Speech recognition in PET background noise produced by the Vereos system was significantly better than in OLnoise. Investigators should therefore consider the differences in speech performance when comparing central auditory activation and speech reception thresholds. As speech recognition in PET noise is better than that in OLnoise, auditory activation might differ. When investigating, for example, subjects with cochlear implants by using PET scanning, the performance and possible classification in good and poor performers should be based on speech recognition in PET noise in order to correlate the central auditory stimulation measured. We have shown that the speech recognition in PET noise is strongly correlated with speech recognition in OLnoise. Therefore, if an assessment of speech performance in PET noise is for some reason not possible or feasible, this performance can be predicted by speech performance obtained in OLnoise. The 50% speech reception threshold in PET noise is 3.5 ± 0.7 dB lower compared with the speech reception threshold in OLnoise. Consequently, a correlation between speech recognition before PET scanning with voxel analysis obtained during PET scanning is presumably rarely associated with a large bias12.

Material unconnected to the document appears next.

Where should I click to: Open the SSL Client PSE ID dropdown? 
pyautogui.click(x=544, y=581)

The differences in speech reception thresholds can be explained by the smaller masking effect of the PET noise compared with the larger masking effect of the speech-shaped OLnoise.

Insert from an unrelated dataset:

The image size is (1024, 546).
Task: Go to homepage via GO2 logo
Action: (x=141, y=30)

Signal separation is necessary for speech to be understood when an energetic constant distractor is present. Possible cues that are used to separate signals are (1) common onset, (2) spectral contrast, and (3) harmonicity cues24. Both background noises were presented continuously to mirror the situation in the PET/CT scanner; the included subjects were therefore unable to use common onset to separate target and nontarget signals. The spectral contrast between the presented sentences and background noise was greater for PET noise than for the speech-shaped OLnoise. This could have helped speech recognition and explains the better speech reception thresholds in PET noise. Harmonicity cues are present in speech and speech-like noise, like the OLnoise. The absence of harmonicity cues in the PET noise promotes signal separation, and consequently, speech recognition in PET noise was better.

Background noise influences the number of correctly recognized words and, additionally, the reaction time and perceived hearing effort28. In the present study, we only measured the speech reception threshold for 50% correct words. In future, an investigation of interest would be to determine the differences in reaction times and hearing effort for speech recognition in OLnoise and PET noise.

Conclusion

State-of-the-art PET/CT scanners such as the Gemini TF64 and Vereos PET/CT are air-cooled and therefore produce intense noise: 75.1 dB SPL (64.5 dB(A)) for the Gemini TF64 and 76.9 dB SPL (68.4 dB(A)) for the Vereos PET/CT. The PET background noise is mostly composed of low frequencies and can only be marginal reduced by ear plugs. Speech recognition in PET noise is reduced compared with speech recognition in quiet conditions. Nevertheless, speech recognition in PET noise is better than in speech-shaped noise typically applied in clinical routine because of the minor masking effect of the background noise of the PET/CT. The background noise produced by air-cooled PET/CT scanners has to be considered when PET is used for the investigation of the central auditory pathway during speech recognition in quiet or in noise of another type.